Zhang Song, Tang Jiahui, Cui Pin, He Weihuang, Lin Xiaohui, Wang Shubing, Liu Yuanxian, Tan Xiaohua, Xu Shu, Feng Mingji, Lai Hanming
Department of Otolaryngology, Shenzhen Guangming District People's Hospital, Shenzhen, China.
Shenzhen Rapha Biotechnology Incorporate, Shenzhen, China.
Head Neck. 2025 Sep;47(9):2499-2506. doi: 10.1002/hed.28154. Epub 2025 Apr 21.
The incidence of Nasopharyngeal carcinoma (NPC) is rising in recent years, especially in some non-developed parts of the world. Hence, cost-efficient means for sensitive detection of NPC are vital.
We recruited 646 participants, including healthy individuals, patients with benign nasopharyngeal diseases, and NPC patients for plasma cell-free DNA(cfDNA), which underwent low-depth whole-genome sequencing (WGS) to extract multi-dimensional molecular features, including fragmentation pattern, end motif, copy number variation(CNV), and transcription factors(TF). Based on these features, we employed a machine learning algorithm to build prediction models for NPC detection.

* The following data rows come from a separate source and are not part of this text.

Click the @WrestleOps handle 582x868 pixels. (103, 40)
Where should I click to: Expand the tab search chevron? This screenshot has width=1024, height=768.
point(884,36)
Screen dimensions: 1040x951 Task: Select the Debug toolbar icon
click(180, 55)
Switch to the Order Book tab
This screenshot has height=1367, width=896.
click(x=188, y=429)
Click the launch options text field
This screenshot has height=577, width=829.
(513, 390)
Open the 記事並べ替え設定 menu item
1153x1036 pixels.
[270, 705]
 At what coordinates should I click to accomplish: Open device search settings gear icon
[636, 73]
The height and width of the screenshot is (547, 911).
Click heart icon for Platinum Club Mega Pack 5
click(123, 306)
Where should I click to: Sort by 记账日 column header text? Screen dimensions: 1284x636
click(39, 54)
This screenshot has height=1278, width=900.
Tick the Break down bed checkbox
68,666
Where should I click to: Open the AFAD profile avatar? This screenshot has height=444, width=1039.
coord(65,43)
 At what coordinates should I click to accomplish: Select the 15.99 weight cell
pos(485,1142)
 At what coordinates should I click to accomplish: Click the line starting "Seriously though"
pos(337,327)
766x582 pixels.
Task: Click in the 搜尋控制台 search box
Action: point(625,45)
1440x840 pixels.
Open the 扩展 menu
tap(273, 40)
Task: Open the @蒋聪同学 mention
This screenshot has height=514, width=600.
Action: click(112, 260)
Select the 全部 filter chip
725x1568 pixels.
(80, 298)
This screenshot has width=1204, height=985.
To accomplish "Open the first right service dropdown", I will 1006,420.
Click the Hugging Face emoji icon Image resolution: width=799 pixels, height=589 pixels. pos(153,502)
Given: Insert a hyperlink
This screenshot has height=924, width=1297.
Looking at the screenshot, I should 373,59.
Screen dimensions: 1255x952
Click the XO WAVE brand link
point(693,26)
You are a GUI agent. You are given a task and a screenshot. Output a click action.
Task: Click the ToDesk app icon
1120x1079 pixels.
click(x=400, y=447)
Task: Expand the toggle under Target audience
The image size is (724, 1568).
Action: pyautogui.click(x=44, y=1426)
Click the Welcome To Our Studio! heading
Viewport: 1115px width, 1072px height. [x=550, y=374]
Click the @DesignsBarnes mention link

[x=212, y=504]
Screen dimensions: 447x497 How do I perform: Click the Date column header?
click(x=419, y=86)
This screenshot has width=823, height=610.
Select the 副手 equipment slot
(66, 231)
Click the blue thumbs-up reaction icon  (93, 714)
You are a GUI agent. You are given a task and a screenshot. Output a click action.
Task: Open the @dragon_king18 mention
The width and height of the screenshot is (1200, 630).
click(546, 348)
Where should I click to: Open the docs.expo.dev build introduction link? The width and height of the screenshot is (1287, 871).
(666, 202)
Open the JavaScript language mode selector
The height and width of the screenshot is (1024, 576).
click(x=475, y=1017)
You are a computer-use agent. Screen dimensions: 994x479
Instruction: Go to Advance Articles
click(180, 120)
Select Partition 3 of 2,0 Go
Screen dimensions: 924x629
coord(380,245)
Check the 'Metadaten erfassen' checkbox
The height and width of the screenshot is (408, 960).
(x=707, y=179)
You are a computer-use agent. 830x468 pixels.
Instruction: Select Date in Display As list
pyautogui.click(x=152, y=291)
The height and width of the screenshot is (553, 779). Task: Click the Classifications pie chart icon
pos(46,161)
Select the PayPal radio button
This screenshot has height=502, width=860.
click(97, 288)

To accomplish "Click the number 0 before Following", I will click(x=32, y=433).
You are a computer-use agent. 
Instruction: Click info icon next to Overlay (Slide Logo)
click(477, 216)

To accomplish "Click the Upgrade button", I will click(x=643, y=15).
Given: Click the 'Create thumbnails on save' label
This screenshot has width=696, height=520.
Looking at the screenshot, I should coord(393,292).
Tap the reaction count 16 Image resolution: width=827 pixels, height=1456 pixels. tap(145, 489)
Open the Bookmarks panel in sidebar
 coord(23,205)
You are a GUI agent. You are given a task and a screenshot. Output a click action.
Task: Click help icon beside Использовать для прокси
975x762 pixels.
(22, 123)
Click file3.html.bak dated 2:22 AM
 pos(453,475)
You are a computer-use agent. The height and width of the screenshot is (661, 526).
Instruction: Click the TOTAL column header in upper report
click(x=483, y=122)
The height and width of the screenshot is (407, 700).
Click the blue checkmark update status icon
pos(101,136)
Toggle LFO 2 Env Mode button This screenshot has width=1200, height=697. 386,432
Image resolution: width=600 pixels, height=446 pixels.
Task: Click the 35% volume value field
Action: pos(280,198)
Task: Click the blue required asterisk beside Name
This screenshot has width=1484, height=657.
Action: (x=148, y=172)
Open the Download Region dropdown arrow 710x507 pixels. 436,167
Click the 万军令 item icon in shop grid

We achieved a sensitivity of 95.8% and a specificity of 99.4% to discriminate NPC patients from healthy individuals.
This study can be a proof-of-concept for these multi-dimensional molecular features to be implemented as a noninvasive approach for the detection and even early detection of NPC.
近年来,鼻咽癌(NPC)的发病率呈上升趋势,尤其是在世界上一些不发达地区。因此,采用具有成本效益的方法来灵敏检测鼻咽癌至关重要。
我们招募了646名参与者,包括健康个体、鼻咽良性疾病患者和鼻咽癌患者,对其血浆游离DNA(cfDNA)进行低深度全基因组测序(WGS),以提取多维度分子特征,包括片段化模式、末端基序、拷贝数变异(CNV)和转录因子(TF)。基于这些特征,我们采用机器学习算法构建用于鼻咽癌检测的预测模型。
在区分鼻咽癌患者与健康个体方面,我们实现了95.8%的灵敏度和99.4%的特异性。
本研究可为将这些多维度分子特征作为鼻咽癌检测甚至早期检测的非侵入性方法提供概念验证。